The World Health Orgaization recommends that cesarean section should be performed according to medical indications to minimize unnecessary cesarean section. It is still unclear whether all the caesarean sections conducted in the surveyed area were necessary. Further studies were needed to discover the appropriate rate of cesarean section for Chinese rural areas. The Robson classification system, as a global standard for assessing and monitoring caesarean sections (Betran et al., 2016), is not widely adopted in most poor rural areas of China. We need to establish a reliable and internationally recognized classification system especially in Chinese rural areas, which can be further compared with the international results.

We also noticed other sociodemographic factors were associated with developmental outcomes. In our study, boys are at higher risk of developmental delay, and similar results were also found in Dutch, Norway, UK and Egypt among children aged 4-60 months, showing a significantly higher average ASQ score of girls especially in communication, personal social and fine motor domains (Abo El Elella et al., 2017; Kerstjens et al., 2009; Morley et al., 2015; Richter & Janson, 2007). Low income is another high risk factor affecting the development of young children, which was also reflected in previous studies (Handal et al., 2007; Noble et al., 2015; Seguin et al., 2005).

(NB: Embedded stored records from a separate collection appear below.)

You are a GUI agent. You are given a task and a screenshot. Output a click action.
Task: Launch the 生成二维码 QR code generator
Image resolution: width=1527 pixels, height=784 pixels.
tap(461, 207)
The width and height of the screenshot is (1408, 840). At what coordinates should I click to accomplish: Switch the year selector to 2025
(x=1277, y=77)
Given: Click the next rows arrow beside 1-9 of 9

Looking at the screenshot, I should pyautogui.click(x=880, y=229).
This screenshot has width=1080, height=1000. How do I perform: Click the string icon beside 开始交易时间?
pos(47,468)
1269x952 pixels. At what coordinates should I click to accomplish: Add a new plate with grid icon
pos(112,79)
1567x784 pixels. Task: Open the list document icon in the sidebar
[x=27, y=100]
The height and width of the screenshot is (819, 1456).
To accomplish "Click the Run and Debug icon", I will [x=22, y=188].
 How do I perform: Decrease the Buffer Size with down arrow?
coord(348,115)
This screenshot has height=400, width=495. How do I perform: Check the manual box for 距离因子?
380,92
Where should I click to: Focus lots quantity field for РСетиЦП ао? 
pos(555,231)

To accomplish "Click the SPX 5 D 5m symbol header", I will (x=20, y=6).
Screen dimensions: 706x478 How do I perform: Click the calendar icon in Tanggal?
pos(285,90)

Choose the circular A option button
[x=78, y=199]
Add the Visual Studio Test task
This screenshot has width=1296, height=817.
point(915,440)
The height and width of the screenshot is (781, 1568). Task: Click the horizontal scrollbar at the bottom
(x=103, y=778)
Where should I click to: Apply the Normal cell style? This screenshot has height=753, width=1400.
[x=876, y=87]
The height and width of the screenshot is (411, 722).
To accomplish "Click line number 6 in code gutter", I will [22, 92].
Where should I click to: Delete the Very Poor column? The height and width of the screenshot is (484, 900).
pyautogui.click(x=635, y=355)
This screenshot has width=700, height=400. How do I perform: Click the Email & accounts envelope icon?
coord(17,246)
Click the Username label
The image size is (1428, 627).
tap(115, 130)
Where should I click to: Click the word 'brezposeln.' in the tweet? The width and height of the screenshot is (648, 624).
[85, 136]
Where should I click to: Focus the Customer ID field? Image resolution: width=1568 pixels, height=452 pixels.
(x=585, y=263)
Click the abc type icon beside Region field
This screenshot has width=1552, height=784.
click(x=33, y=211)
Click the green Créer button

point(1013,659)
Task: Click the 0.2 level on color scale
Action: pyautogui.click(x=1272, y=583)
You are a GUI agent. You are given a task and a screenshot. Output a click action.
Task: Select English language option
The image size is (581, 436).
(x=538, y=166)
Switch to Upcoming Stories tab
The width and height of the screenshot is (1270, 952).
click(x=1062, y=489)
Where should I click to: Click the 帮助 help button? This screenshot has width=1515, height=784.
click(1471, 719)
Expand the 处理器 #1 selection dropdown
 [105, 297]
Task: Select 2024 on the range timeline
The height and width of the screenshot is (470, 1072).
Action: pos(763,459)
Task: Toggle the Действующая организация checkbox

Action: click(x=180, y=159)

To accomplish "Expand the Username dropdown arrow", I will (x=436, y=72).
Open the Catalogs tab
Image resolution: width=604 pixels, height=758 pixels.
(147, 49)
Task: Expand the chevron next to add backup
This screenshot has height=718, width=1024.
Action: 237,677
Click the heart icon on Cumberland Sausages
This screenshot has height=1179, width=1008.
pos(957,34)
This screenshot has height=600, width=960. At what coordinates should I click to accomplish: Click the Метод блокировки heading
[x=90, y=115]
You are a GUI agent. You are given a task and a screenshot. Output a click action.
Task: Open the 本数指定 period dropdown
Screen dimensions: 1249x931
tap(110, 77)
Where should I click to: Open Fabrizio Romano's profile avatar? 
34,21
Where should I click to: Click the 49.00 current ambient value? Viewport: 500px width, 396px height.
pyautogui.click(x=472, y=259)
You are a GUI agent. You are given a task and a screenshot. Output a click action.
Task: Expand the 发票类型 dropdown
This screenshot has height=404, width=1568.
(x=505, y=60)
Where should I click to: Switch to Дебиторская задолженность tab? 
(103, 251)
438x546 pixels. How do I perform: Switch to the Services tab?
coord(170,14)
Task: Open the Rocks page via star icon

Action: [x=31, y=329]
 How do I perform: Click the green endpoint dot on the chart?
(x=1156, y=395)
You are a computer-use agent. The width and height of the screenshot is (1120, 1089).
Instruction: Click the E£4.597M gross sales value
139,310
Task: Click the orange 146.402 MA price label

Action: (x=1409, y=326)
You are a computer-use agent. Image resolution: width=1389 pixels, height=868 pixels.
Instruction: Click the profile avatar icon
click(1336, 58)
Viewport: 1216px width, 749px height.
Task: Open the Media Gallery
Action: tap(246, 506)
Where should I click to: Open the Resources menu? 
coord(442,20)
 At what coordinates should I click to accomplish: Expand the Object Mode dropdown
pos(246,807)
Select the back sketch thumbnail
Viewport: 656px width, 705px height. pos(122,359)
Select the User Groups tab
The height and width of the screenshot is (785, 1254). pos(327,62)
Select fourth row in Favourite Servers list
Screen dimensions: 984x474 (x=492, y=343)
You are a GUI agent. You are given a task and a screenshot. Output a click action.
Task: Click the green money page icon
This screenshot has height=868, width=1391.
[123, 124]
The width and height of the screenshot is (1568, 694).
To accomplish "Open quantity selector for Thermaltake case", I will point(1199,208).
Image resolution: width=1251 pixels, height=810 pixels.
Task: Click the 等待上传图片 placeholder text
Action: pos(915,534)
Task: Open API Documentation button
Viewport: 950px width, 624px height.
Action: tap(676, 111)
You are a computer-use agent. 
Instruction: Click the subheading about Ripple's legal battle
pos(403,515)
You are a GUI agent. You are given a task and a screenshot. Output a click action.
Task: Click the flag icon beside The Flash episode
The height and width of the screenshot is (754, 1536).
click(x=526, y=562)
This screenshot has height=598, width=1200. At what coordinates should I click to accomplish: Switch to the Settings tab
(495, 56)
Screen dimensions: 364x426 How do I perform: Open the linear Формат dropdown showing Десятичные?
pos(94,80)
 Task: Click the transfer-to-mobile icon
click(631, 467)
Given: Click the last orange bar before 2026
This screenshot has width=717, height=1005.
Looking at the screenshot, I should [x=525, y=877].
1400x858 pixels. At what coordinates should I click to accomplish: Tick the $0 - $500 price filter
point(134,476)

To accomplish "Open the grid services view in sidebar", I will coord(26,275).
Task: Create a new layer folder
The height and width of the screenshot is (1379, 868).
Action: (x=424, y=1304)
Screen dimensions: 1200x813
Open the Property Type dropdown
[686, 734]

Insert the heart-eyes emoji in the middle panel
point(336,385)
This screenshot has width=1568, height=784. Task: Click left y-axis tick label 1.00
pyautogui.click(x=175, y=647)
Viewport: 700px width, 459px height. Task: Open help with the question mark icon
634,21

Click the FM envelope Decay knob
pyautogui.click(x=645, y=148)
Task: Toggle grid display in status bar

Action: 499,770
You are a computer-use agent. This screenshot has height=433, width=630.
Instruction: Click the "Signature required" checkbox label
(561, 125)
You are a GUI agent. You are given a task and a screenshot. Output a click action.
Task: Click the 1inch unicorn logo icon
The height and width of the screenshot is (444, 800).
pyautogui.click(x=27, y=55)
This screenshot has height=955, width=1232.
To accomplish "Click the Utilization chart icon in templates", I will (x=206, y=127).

There are a number of limitations in the present study. First, only ASQ-C screening scale, was used to evaluate the developmental status of children. Children who have developmental delay cannot be firmly diagnosed. Second, a cross-sectional study was used that whether cesarean section had an impact on children’s long-term behavior or psychological development was not determined. A future study using a longitudinal study design is needed to investigate the effects of cesarean section on child health outcomes. Third, insufficient information was collected to assess if the cesarean deliveries were in line with medical indications, so we were not able to distinguish the impact of necessary and unnecessary cesarean section on the child developmental outcomes.

In conclusion, our study showed the prevalence of suspected developmental delay in cesarean and vaginal delivered were similar in poor rural areas in China. Therefore, our findings suggest that cesarean delivery does not increase or decrease the risk of suspected developmental in children delay as compared with vaginal delivery.